How do I manage conversations and upcoming celebrations (bachelorette parties, wedding festivities, five and 10-year reunions, etc.) with college friends who are on the more extreme end of our (shared) political leanings? We are all five to eight years out from graduating from a tiny, ultra-expensive liberal arts college in California, which both shaped our current views and provides some insight into the privilege that most (but not all) of us had to afford that kind of education at all. Under the current administration, it’s also totally understandable for us to vent about our fears (most of us are in STEM) and sorrow for the things happening in our lives, in the news, etc.
However, I’ve been feeling like the odd woman out at some of these recent get-togethers. I seriously struggled in my first Ph.D. program at a top-rated university in a big city and “mastered out” during the pandemic. Thankfully, I found a program that was a better fit at a big state school in a more rural area. I love living in my new state and am committed to starting a career and putting down roots here. But I think my experiences living in a mostly white (and in many other ways vastly less privileged) community have changed me.
I was surprised and alarmed at the way my friends talk about certain topics: “all men suck,” “straight white people are the problem,” etc. (we are all women, mostly BIPOC, queer and allies). Some of this may be explained by 1) legitimate frustration with life in current times, and 2) finally having some girl talk after years without seeing each other.
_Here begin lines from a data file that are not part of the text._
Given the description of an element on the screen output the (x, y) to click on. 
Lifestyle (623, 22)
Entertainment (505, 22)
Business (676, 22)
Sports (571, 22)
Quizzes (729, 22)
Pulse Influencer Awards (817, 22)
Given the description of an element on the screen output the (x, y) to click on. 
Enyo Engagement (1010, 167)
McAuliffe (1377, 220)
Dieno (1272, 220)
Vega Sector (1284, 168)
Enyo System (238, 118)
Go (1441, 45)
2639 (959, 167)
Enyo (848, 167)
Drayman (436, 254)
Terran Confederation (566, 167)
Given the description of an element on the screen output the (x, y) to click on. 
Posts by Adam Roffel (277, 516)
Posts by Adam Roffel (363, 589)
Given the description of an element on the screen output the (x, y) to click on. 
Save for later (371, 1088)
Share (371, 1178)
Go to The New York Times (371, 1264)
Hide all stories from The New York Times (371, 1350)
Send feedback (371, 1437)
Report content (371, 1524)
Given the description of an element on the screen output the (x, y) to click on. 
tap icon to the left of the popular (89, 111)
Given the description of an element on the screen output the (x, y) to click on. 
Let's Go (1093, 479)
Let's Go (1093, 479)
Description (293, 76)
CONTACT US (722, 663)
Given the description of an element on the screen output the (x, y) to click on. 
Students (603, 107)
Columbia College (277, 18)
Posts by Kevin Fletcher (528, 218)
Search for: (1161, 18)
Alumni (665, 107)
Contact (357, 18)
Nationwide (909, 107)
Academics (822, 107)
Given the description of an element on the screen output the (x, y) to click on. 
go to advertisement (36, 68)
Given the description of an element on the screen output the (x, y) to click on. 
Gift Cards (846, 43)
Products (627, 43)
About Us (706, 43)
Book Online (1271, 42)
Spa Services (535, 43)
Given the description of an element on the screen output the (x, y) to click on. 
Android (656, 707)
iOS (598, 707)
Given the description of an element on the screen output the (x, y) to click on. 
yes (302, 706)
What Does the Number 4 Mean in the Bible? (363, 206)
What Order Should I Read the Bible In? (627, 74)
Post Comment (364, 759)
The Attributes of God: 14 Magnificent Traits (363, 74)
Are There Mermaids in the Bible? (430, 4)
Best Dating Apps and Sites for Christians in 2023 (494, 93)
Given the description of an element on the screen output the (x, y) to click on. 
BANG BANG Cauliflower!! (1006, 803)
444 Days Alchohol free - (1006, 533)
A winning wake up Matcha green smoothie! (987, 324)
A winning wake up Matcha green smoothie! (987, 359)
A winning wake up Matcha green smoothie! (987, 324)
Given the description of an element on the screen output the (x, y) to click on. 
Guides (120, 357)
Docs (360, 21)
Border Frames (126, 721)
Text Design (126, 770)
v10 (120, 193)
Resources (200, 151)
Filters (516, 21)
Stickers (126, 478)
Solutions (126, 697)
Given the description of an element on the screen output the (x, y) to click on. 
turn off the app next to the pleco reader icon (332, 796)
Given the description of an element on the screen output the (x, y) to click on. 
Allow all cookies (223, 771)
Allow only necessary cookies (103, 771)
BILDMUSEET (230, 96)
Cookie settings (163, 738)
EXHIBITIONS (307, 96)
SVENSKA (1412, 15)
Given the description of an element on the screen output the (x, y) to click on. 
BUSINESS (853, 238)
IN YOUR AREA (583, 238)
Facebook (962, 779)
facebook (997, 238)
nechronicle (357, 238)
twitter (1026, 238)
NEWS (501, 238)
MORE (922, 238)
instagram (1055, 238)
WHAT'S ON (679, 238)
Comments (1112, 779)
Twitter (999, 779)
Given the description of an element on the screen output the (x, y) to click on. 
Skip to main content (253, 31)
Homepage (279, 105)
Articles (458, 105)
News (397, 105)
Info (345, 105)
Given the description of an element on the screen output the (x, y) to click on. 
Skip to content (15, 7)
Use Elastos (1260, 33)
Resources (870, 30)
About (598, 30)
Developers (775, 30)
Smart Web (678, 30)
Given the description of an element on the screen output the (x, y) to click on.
But yikes. I felt like I couldn’t speak up or even mention my (white, straight, male) partner because the tides of conversation were flowing so strongly in the other direction. At the same time, I thought (and was immediately ashamed to think), “Wow, is this what MAGA types dismiss as woke?” And of course, everyone’s rhetoric seemed to be immediately validated as we went out for drinks and dancing, and two of our party were grabbed and groped by—you guessed it—white, male strangers. I feel caught between supporting the (legitimate) concerns of the people (including myself, a woman of color, daughter of immigrants, and scientist) at risk under this administration, and the (problematic? Bigoted? Unhelpful?) urge to say, “Our rich person privilege is showing” and/or, “Poor white people are also people, and I’ve even talked to some of them.”
Do I need a script to ease the intensity of some of these conversations? Steer us toward less fraught topics? Just nod and smile? Invitations for various celebrations of this college friend group will continue rolling in, and I am genuinely excited to catch up with everyone. However, I will absolutely be bringing White Straight Male Partner as my plus one when applicable, who had a completely different childhood and college experience compared to the rest of us, and already has a pretty dim view of the kind of conversations he might be drawn into as the only white man at the table. While he could definitely stand to be more actively feminist and anti-racist in our everyday lives, getting grilled over a fancy meal by a bunch of PhDs whose parents funded their education would not be the way. Because nowadays it DOES matter, I should clarify that he is not a Trump supporter, does not support or condone hateful beliefs, and will not accidentally nor purposefully insult anyone at these gatherings based on race, culture, or gender identity.